17歳の時に自転車で自宅へ帰宅中に爆心地から約1.8kmの地点で被爆をされた永田政美(86)さん。
当時の被爆体験、爆心地周辺の状況、また体験談を記録に残したきっかけや今の想いを伺いました。
被爆時の状況
永田さんが被爆された時の状況を教えていただけますか。
私は旧制広島高等学校1年生で、広島市近郊の日新製鋼に学徒動員中でした。8月6日の早朝は、教官からの指示を受け当時の動員先の兵器廠(へいきしょう)に赴きました。
その後、自転車で自宅へ帰宅中に爆心地から約1.8kmの地点で被爆しました。
突然の爆風で目がくらみ、3~4m先の地面に叩き付けられ気を失いました。
気が付くと飛んできた瓦が頭部に当たり、数か所の裂傷で血だらけ。
左耳と首筋は大やけどをし、右足のくるぶし近くは大きな穴があいて、血を吹いていました。何が起きたのか判らないまま、煙と埃の渦巻く中を手で口をおおい、指の間で息をしながら自宅まで数百メートルを歩きました。
今にして思えば、熱傷、外傷等は負ったものの、被爆のわずか約15分前には爆心地を通過中でしたので、運命の偶然に救われたというほかありません。
永田さんのご家族はご無事だったのでしょうか。
祖母は亡くなりました。
兄、姉は、爆心地あたりを中心に、連日市内全域にわたって探し歩きましたが、今でも行方不明です。
また、父が原爆に起因する病で2年後に58歳で死亡しました。
永田さんご自身も怪我をされていたのに、市内を毎日探されたのですか。
はい。姉は県庁職員として家屋疎開作業に従事していましたので、県庁付近を探しました。

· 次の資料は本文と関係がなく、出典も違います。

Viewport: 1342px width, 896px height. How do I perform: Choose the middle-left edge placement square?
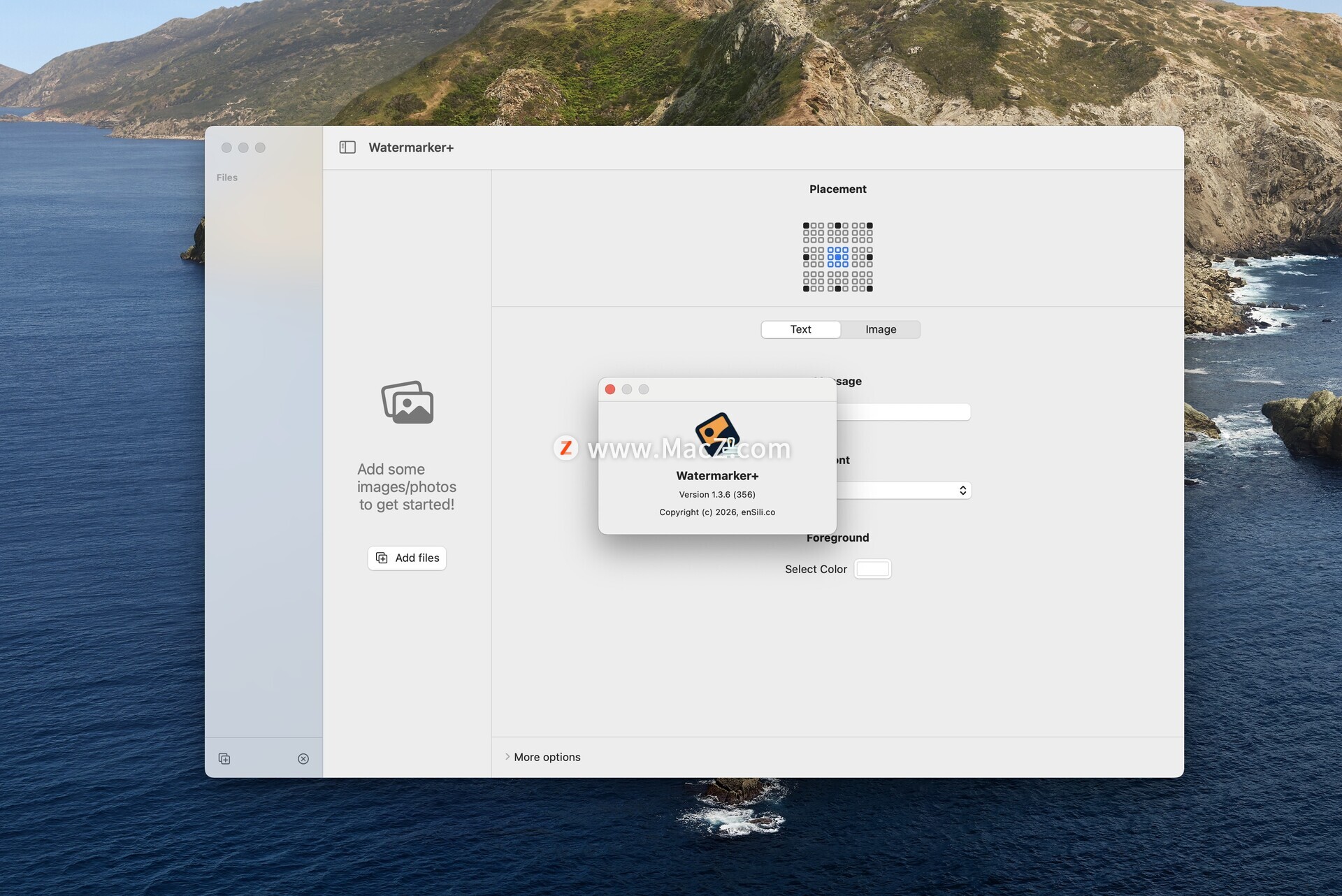806,257
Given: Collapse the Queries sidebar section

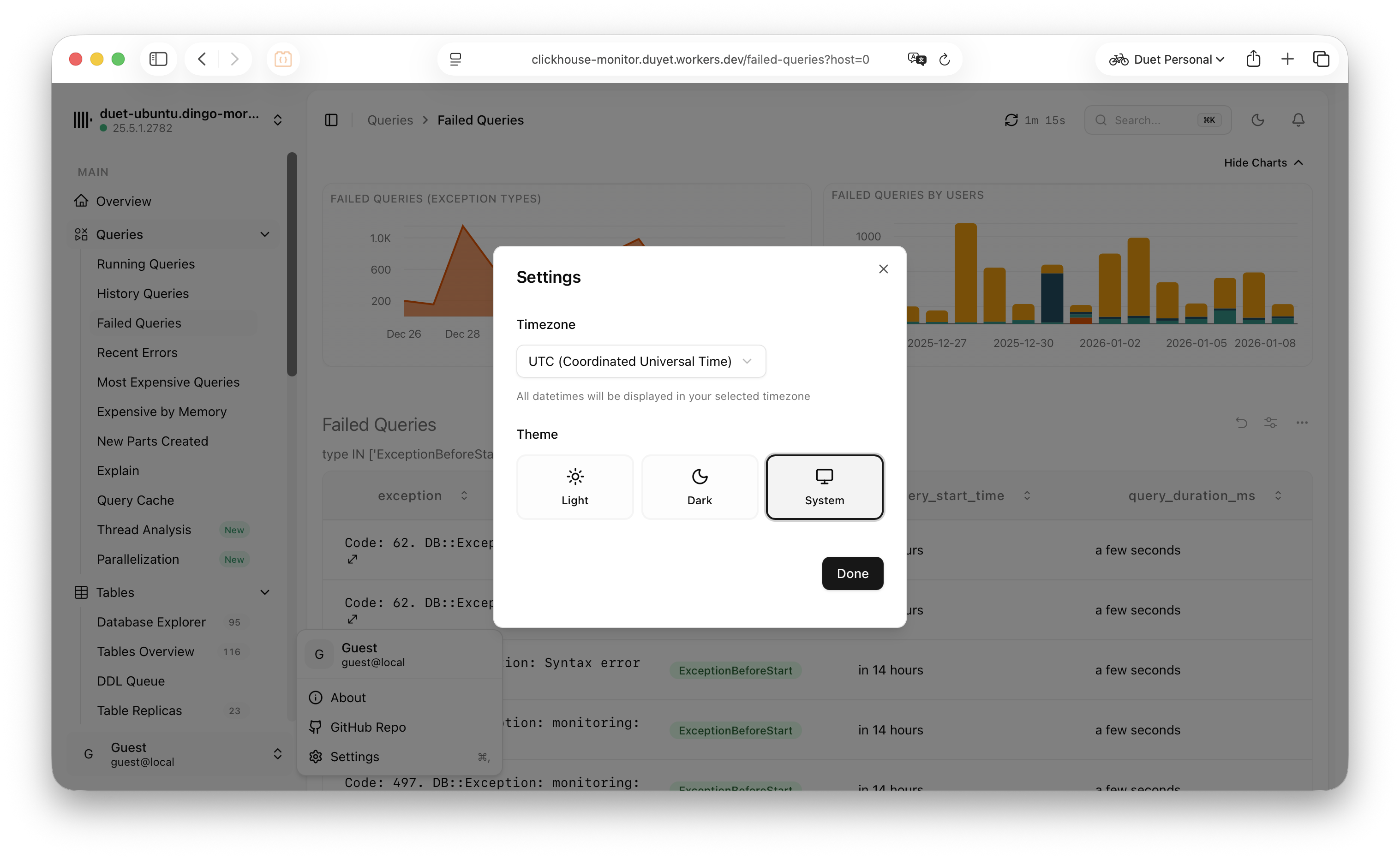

井戸の中に人間が何人も重なって沈んでいて、男女の見分けもつかないので、燃えさしの棒で何度も上下を入れ替えたりして確かめようとしましたが、判りませんでした。
他にもご家族を探しに来られた方はいらっしゃいましたか。
郊外から肉親の安否を求めてたくさんの人たちが来ていました。
被爆後の市内の状況を教えていただけますか。
当時は焼夷弾攻撃に備えてあちこちの路上に防火水槽があったのですが、その中には焼けただれた人たちが折り重なり、凄惨な状況でした。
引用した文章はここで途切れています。